Mission Impossible: Medicare’s Independent Payment Advisory Board
May 1, 2011
John R. Graham, director of health policy studies at the Pacific Research Institute, describes a “dangerously simplistic notion” that forms the basis for the Independent Payment Advisory Board (IPAB), a creation of the Patient Protection and Affordable Care Act (PPACA), a/k/a Obama. Highlights from this report:
- The Independent Payment Advisory Board (IPAB) is a new bureaucracy established by Obamacare that will limit Medicare beneficiaries’ access to certain medical goods and services--especially new prescription drugs.
- IPAB puts Medicare beneficiaries’ access to prescription drugs and certain other medical goods and services under control of a board of 15 presidential appointees, while leaving decisions about other medical goods and services under control of Congress.

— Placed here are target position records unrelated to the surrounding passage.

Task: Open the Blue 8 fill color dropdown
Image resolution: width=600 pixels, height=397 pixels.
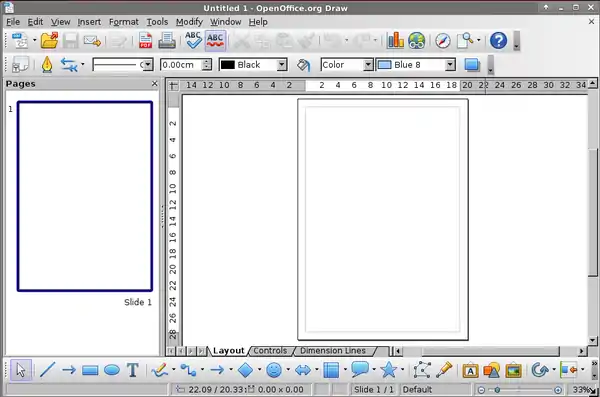Action: (450, 65)
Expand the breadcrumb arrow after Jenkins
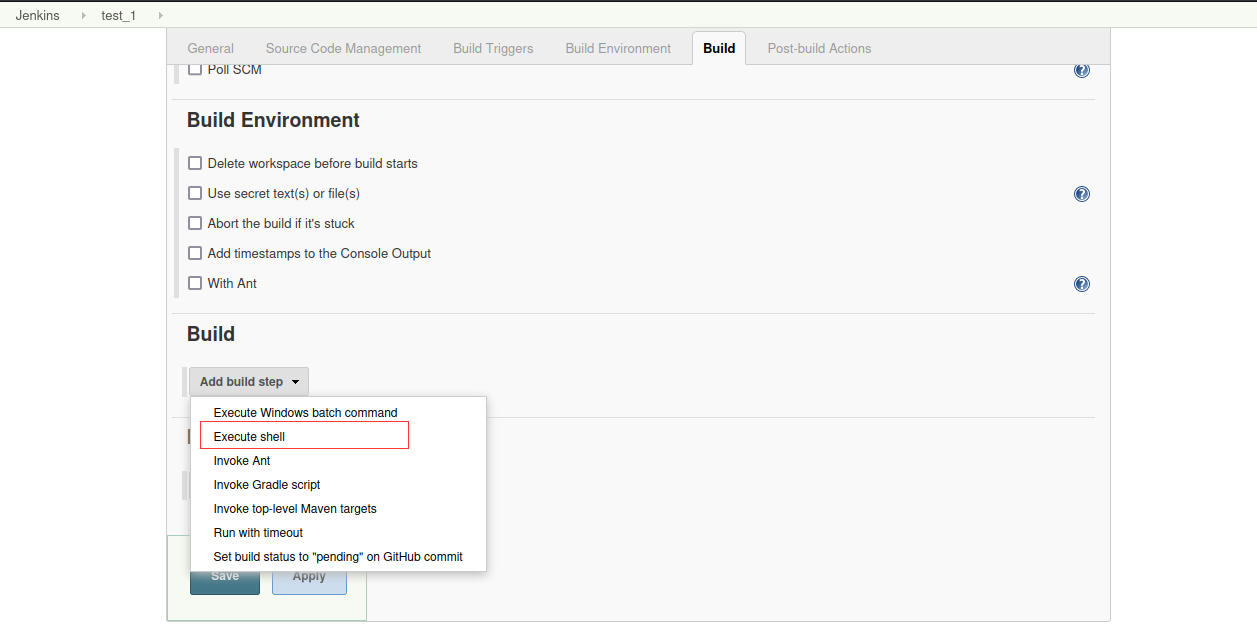Viewport: 1257px width, 642px height. (83, 16)
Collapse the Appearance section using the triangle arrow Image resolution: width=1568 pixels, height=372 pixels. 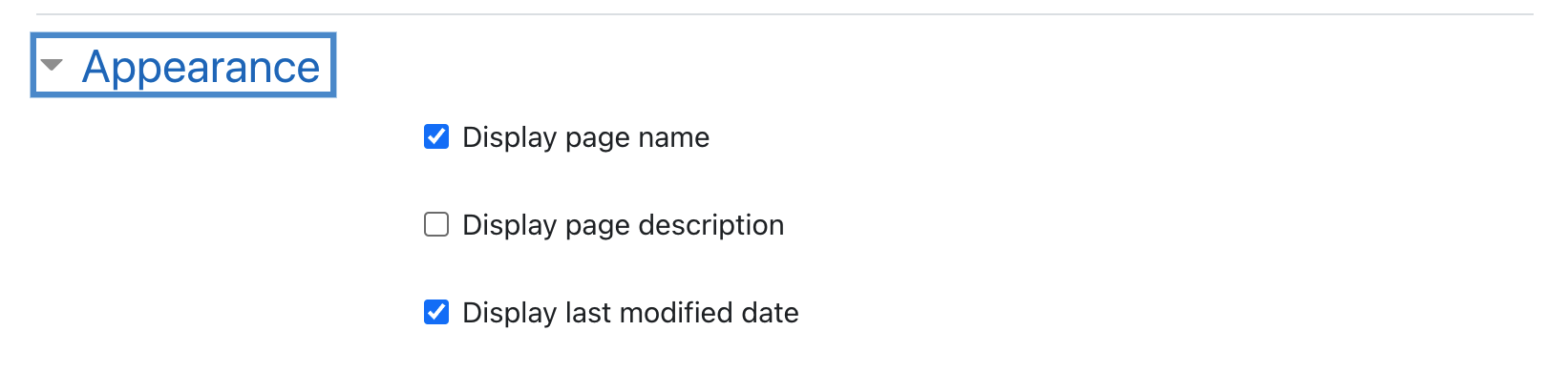click(x=52, y=66)
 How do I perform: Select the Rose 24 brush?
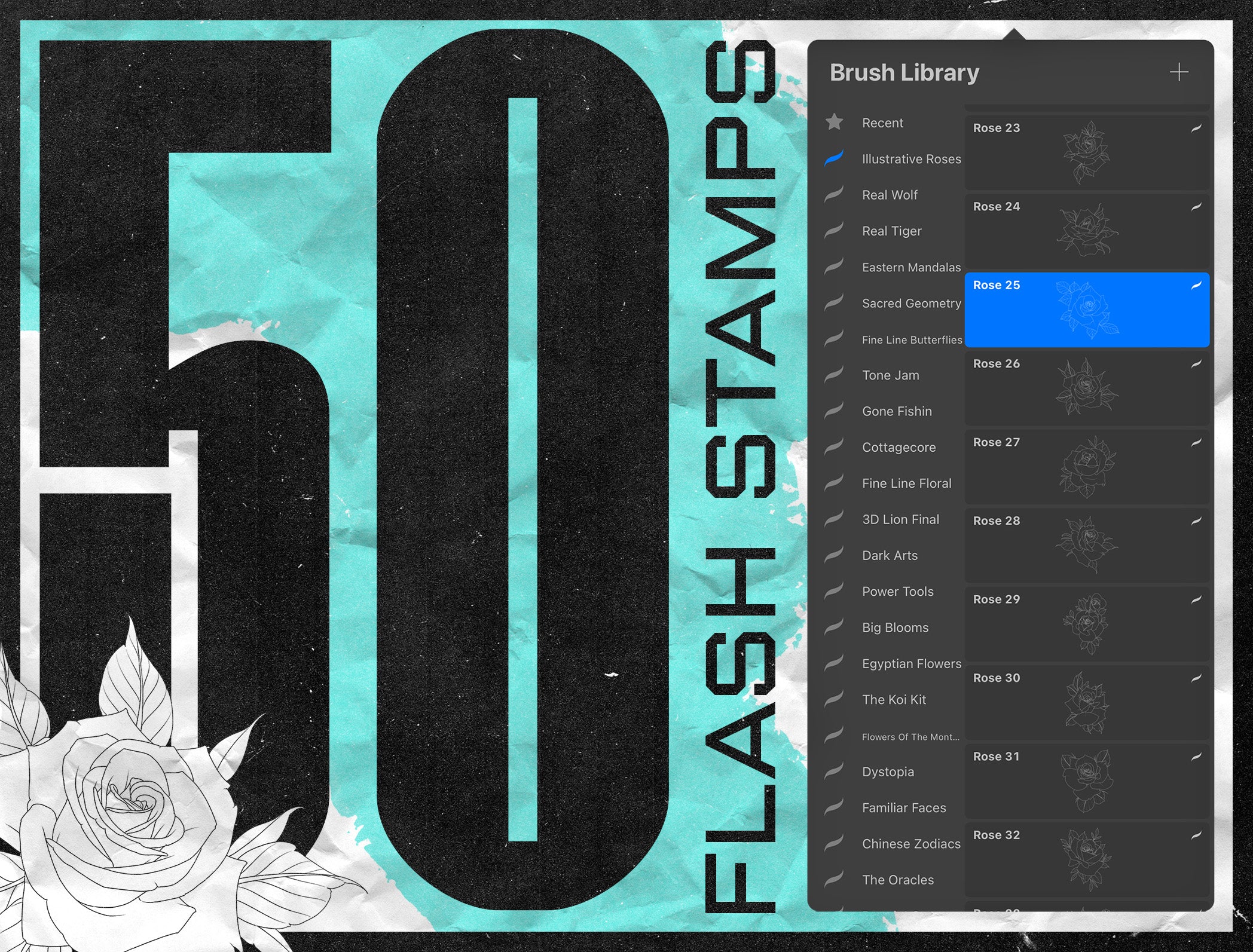(1087, 231)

- IPAB will be called upon to cut much more Medicare spending than officially estimated, because physicians and hospitals are highly likely to succeed in restoring the cuts that Obamacare imposes upon them.
- IPAB could deny Medicare beneficiaries access to every innovative prescription drug introduced every year, but still have little effect on Medicare spending.
- As long as Congress exerts political control over Medicare beneficiaries’ access to medical care, all treatments and providers should be treated equally, which implies that IPAB should be abolished.